The preceding article was solely written by the author named above. Any views and opinions expressed are not necessarily shared by Questions or concerns about the preceding article can be directed to the author or posted as a comment below.

  • Leave a Comment
  • b todd

    b todd

    December 14th, 2012 at 11:24 AM

    there has been so much talk of the new DSM and I thought all these manuals would be accurate and based on science and research.but guess I was wrong.why is it that the increasing labels are not setting off alarm bells within the medical community?it does seem to be very unscientific to base the derivations not on research but on convenience or other factors.

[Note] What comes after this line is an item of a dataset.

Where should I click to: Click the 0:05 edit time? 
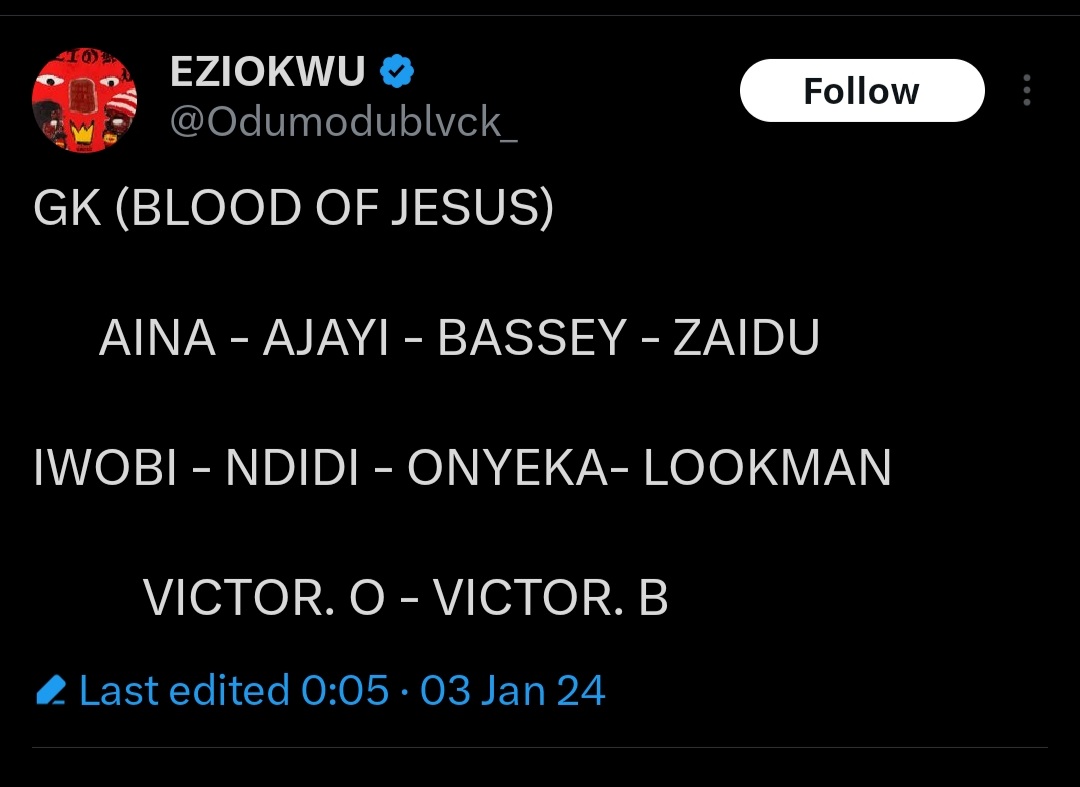coord(344,691)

    this definitely seems like they want to peddle and sell more and more of those drugs that they say have a magic cure but almost always have side effects and do little compared to what holistic therapy can achieve.

  • Sherry Osadchey

    Sherry Osadchey

    December 15th, 2012 at 3:50 AM

    Thank you for this!



    December 15th, 2012 at 11:47 AM

    Now this is surprising! Why can’t things be straight and simple? Its always some people making the choices for all of us.I am concerned about this and I’m sure there are a lot of others who are too.So what exactly can we do about this?Is there some kind of a resistance to this unscientific new revision of a manual whose history is not too clean either?!

  • amanda


    December 15th, 2012 at 1:34 PM

    Asking for help and ending up with doctors caught up in the system is LETHAL. At 16 they put me on and off several different medications including zoloft, lithium, effexor, ADHD drugs, other mood stabilizers, xanax klonopin you name it. This hospital I was at ended up needing to go under new management because they were giving out the diagnosis of bipolar like free candy. I am more dysregulated than ever in my life now at 20, have been unable to get off effexor for 4 years due to doctors giving up on how difficult the withdrawal is on my body. I can’t even work because of how unpredictable my moods are and severe depression. I am not bipolar but that doesn’t seem to matter. You would think reaching out would be the beginning of the end to a nightmare, but unfortunately I’ve been much worse because of this messed up system. The lack of actual aid is appalling. Fortunately I think I finally found a good therapist.

  • Jeanette Bartha

    Jeanette Bartha

    December 16th, 2012 at 1:17 PM

    Thank you for the article and the reality check. Mental health care consumers know little about this “bible” of The Psychology Industry. It’s important to repeat ourselves as often as we can.

  • Phil Owen

    Phil Owen

    January 6th, 2013 at 6:00 PM

    Without my “label” and medication I probably would feel sad all the time while debating whether I should commit suicide each day. I know this because that was my life for as long as I could remember before last year. Now, life is good, thanks to a doctor labeling me as dysfunctional and putting me on drugs.